> _Task to complete_
Every line between the one containing "Click the blue" and the last line of the data, both included, is to be set down exactly, and pictures are to be omitted.

Given information: Begin

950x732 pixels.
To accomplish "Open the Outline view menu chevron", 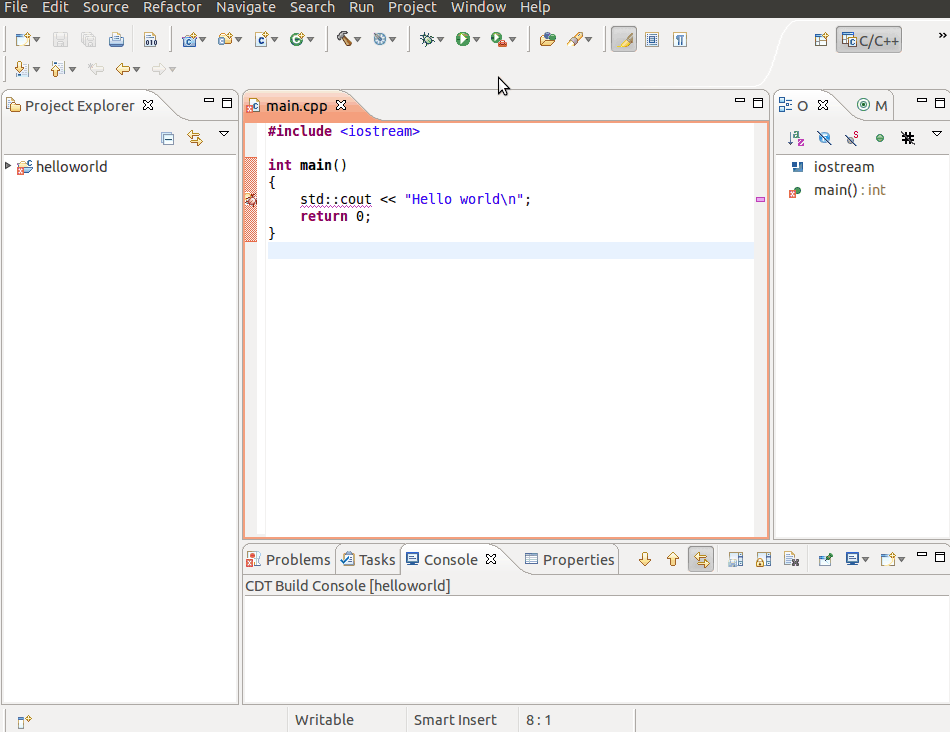I will click(x=937, y=133).
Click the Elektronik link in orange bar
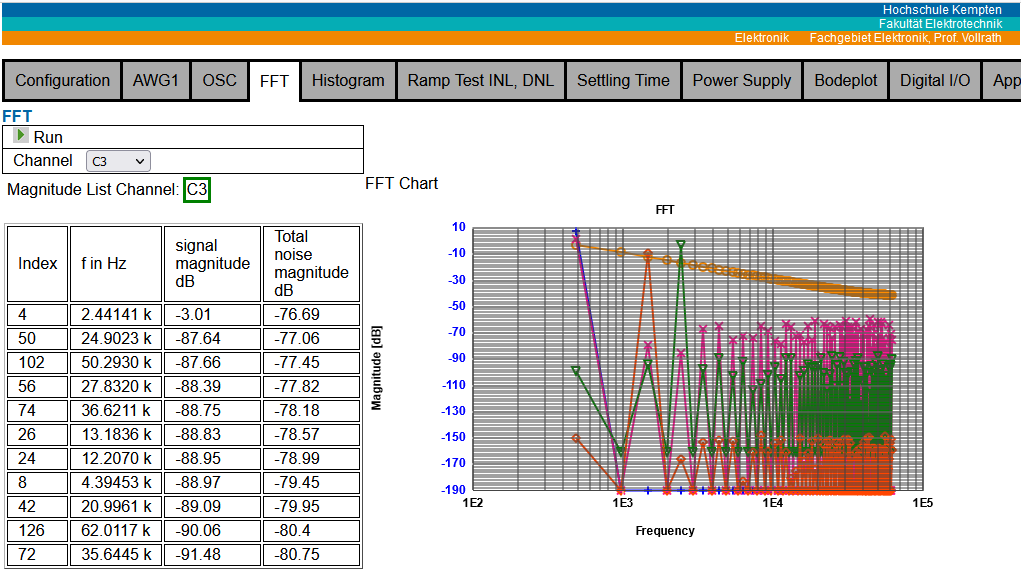1021x574 pixels. pyautogui.click(x=761, y=38)
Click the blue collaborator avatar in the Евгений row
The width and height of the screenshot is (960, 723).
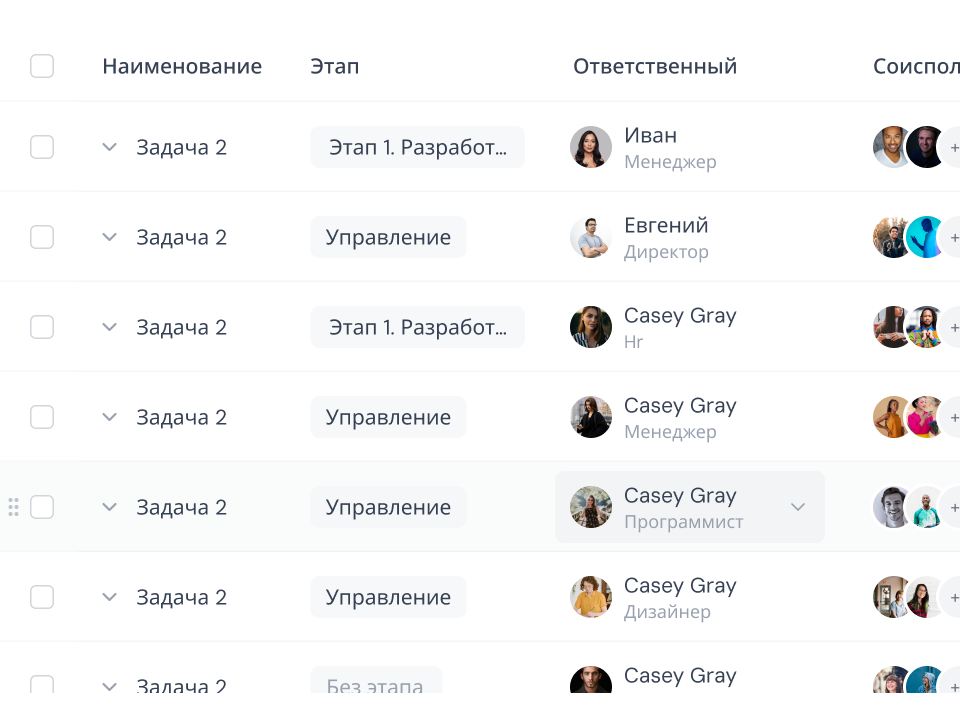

Given information: End

> _Answer space_
Click the blue collaborator avatar in the Евгений row
The width and height of the screenshot is (960, 723).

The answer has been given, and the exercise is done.